• **Task statement**
Give the records again in full, exactly as they are.

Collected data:
****************************************

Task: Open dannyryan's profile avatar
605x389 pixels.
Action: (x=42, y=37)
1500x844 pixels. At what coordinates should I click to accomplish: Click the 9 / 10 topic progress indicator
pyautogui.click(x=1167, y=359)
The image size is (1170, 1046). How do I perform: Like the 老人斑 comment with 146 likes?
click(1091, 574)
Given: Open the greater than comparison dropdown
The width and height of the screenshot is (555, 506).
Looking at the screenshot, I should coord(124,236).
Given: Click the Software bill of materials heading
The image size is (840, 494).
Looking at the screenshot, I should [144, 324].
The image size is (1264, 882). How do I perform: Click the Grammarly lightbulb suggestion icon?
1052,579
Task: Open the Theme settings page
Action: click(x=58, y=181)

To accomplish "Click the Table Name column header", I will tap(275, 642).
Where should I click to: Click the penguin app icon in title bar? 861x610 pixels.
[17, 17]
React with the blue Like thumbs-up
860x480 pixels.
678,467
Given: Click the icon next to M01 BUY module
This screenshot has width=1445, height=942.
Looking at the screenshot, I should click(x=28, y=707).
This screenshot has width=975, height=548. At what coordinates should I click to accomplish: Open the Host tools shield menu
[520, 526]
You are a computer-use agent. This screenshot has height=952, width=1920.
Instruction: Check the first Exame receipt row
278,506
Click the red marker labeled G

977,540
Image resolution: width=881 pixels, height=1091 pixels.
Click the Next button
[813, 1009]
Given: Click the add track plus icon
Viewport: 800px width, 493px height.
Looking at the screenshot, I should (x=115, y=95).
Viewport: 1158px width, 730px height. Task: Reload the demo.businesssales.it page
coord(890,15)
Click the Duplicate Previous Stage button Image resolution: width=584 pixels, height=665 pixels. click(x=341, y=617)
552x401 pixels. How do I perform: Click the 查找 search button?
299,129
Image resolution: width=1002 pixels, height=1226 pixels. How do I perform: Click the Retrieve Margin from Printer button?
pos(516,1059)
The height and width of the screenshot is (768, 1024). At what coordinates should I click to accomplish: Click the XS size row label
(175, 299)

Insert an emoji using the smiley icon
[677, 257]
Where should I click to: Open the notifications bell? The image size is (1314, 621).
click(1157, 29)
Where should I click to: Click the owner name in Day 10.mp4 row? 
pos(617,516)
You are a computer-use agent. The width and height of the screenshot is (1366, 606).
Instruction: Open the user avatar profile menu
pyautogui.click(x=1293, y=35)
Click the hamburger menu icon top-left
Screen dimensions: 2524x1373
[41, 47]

****************************************

• **Exercise response**
Task: Open dannyryan's profile avatar
605x389 pixels.
Action: (x=42, y=37)
1500x844 pixels. At what coordinates should I click to accomplish: Click the 9 / 10 topic progress indicator
pyautogui.click(x=1167, y=359)
The image size is (1170, 1046). How do I perform: Like the 老人斑 comment with 146 likes?
click(1091, 574)
Given: Open the greater than comparison dropdown
The width and height of the screenshot is (555, 506).
Looking at the screenshot, I should coord(124,236).
Given: Click the Software bill of materials heading
The image size is (840, 494).
Looking at the screenshot, I should [144, 324].
The image size is (1264, 882). How do I perform: Click the Grammarly lightbulb suggestion icon?
1052,579
Task: Open the Theme settings page
Action: click(x=58, y=181)

To accomplish "Click the Table Name column header", I will tap(275, 642).
Where should I click to: Click the penguin app icon in title bar? 861x610 pixels.
[17, 17]
React with the blue Like thumbs-up
860x480 pixels.
678,467
Given: Click the icon next to M01 BUY module
This screenshot has width=1445, height=942.
Looking at the screenshot, I should click(x=28, y=707).
This screenshot has width=975, height=548. At what coordinates should I click to accomplish: Open the Host tools shield menu
[520, 526]
You are a computer-use agent. This screenshot has height=952, width=1920.
Instruction: Check the first Exame receipt row
278,506
Click the red marker labeled G

977,540
Image resolution: width=881 pixels, height=1091 pixels.
Click the Next button
[813, 1009]
Given: Click the add track plus icon
Viewport: 800px width, 493px height.
Looking at the screenshot, I should (x=115, y=95).
Viewport: 1158px width, 730px height. Task: Reload the demo.businesssales.it page
coord(890,15)
Click the Duplicate Previous Stage button Image resolution: width=584 pixels, height=665 pixels. click(x=341, y=617)
552x401 pixels. How do I perform: Click the 查找 search button?
299,129
Image resolution: width=1002 pixels, height=1226 pixels. How do I perform: Click the Retrieve Margin from Printer button?
pos(516,1059)
The height and width of the screenshot is (768, 1024). At what coordinates should I click to accomplish: Click the XS size row label
(175, 299)

Insert an emoji using the smiley icon
[677, 257]
Where should I click to: Open the notifications bell? The image size is (1314, 621).
click(1157, 29)
Where should I click to: Click the owner name in Day 10.mp4 row? 
pos(617,516)
You are a computer-use agent. The width and height of the screenshot is (1366, 606).
Instruction: Open the user avatar profile menu
pyautogui.click(x=1293, y=35)
Click the hamburger menu icon top-left
Screen dimensions: 2524x1373
[41, 47]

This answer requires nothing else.